Extract provided: Begin

Batteries and Fuel Cells

I’ve been getting interested in energy storage lately; specifically how it can be used to make renewable energy sources more viable. In looking around the Internet, I found out about Lithium-Oxygen batteries. These are batteries that have a carbon anode that allows oxygen from the atmosphere to diffuse into the battery and react with lithium products to produce electricity. These batteries have the potential to have  a much higher energy density than Li-ion batteries because half of their reactant is gathered from the atmosphere.

This is kind of along the lines of how hydrogen fuel cells work. In fact, it turns out that both batteries and fuel cells work through the same chemical processes (called redox reactions). Chemically, there’s no difference between batteries and fuel cells. So if they’re chemically similar, what’s the difference between batteries and fuel cells?

It turns out that fuel cells are just batteries with externally stored reactants. In a battery, all of the chemicals are stored internally and never released. A fuel cell may undergo the same reactions but with reactants that are pumped in from external storage tanks. Fuel cells thus have the benefit of being easy to recharge just by replacing the reactants, but they are more of a hassle to use.

So those Lithium-Oxygen batteries that I was so interested in aren’t technically batteries. The lithium for the reaction is stored internally, but the oxygen is gathered from an external source (usually the atmosphere). This means that half of the device is a battery and the other half is a fuel cell. It has the convenience of a battery with the energy density of a fuel cell; the best of both worlds.

Extract provided: End
Information shown: Begin

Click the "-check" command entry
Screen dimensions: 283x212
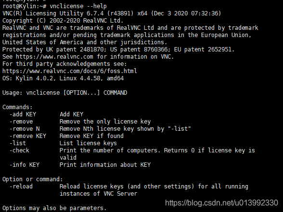tap(19, 150)
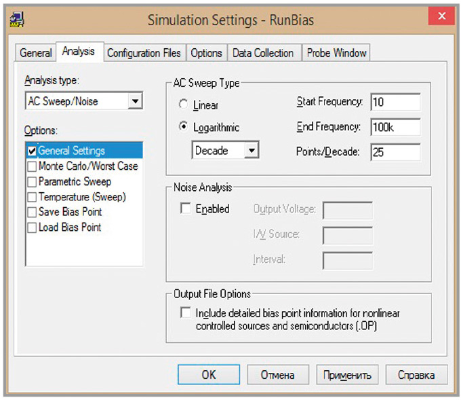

Information shown: End

▸ **What this exercise asks**:
1. List every chemical element named in the piece on batteries and fuel cells.
2. According to the piece on batteries and fuel cells, why are Lithium-Oxygen batteries not technically batteries?

▸ **Task-by-task answers**:
1. Carbon, oxygen, lithium, hydrogen

2. A battery stores all of its chemicals internally, while a fuel cell uses reactants from external storage. A Lithium-Oxygen battery stores its lithium internally but gathers its oxygen from an external source, usually the atmosphere. That makes half of the device a battery and the other half a fuel cell.